前半はお互いに譲らずスコアレスで終えるが、迎えた後半57分、コロンビアDFサンチェスがペナルティエリア内で、今大会5得点のFWケインを倒してしまい、今大会2度目となるPKを献上。これをケイン自らがきっちり沈め、イングランドが待望の先制点を挙げた。
その後はお互いにファールが多くなるなど、荒れ模様の様相を呈するが、試合はイングランドのリードのまま進んでいく。万事休すと思われたコロンビアだが、後半アディショナルタイム3分にCKからDFミナが値千金の同点ゴールを決め、土壇場でコロンビアが試合を振り出しに。試合は延長でも決着がつかず、勝負の行方はPK戦に託されることとなった。
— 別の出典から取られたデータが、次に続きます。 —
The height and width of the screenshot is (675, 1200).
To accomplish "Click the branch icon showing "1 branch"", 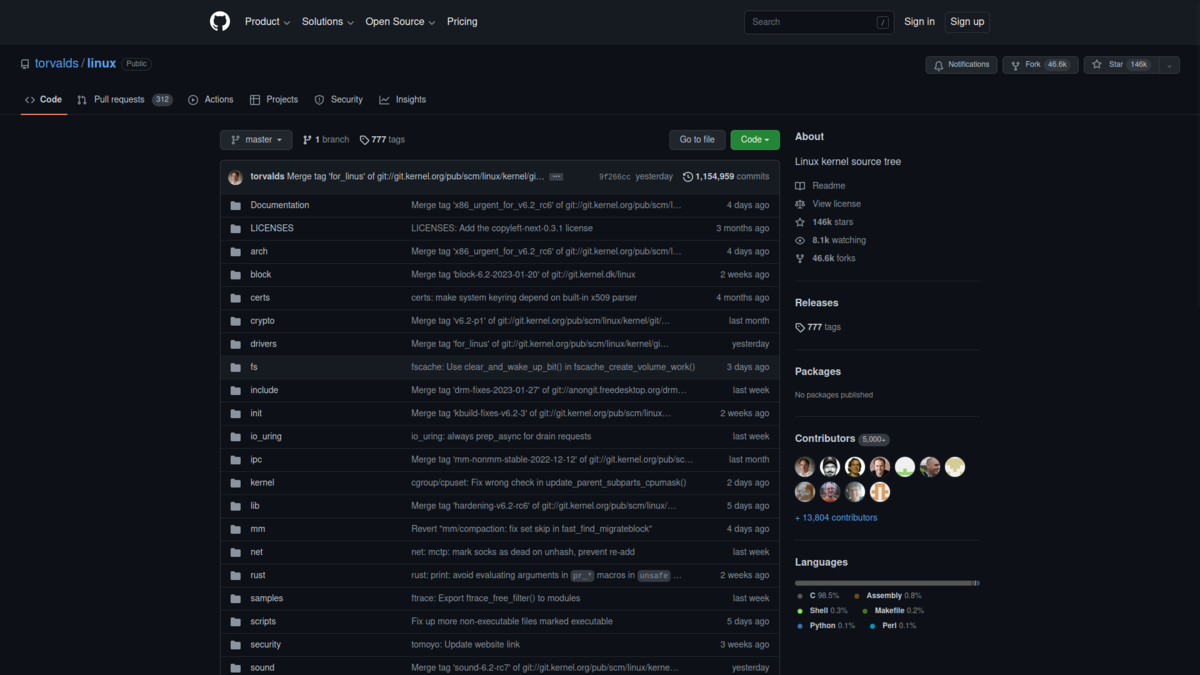I will (309, 139).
PK戦でまず優位に立ったのはコロンビア。イングランド3人目のMFヘンダーソンのシュートを、GKオスピナが左手一本で弾き出した。しかし、その直後にコロンビア4人目MFウリベがポストに当て、みすみすリードを手放すと、5人目のFWバッカもPKを失敗。逆にリードを奪ったイングランドが5人目のMFダイアーの成功により、ベスト8へ駒を進めることとなった。
PK戦を迎えた時点では、コロンビア有利と予想した人も多かったかもしれない。なぜなら、イングランドはW杯で3度(1990年、1998年、2006年)、欧州選手権(EURO)でも3度(1996年、2004年、2012年)PK戦で敗北を喫している“PK弱者”だからだ。
ちなみに、現在チームを率いるサウスゲート監督も、1996年のEUROでPKを失敗した経験を持っている。今回チームがPK戦で勝利を収めたのは、何度も同じ轍を踏んできた経験に加え、指揮官自身の苦い記憶が生かされた故の結果であるのかもしれない。
なにはともあれ、2006年ドイツ大会以来の8強入りとなったイングランド。7日の準々決勝では1990年イタリア大会以来のベスト4をかけ、スウェーデンと対戦する予定となっている。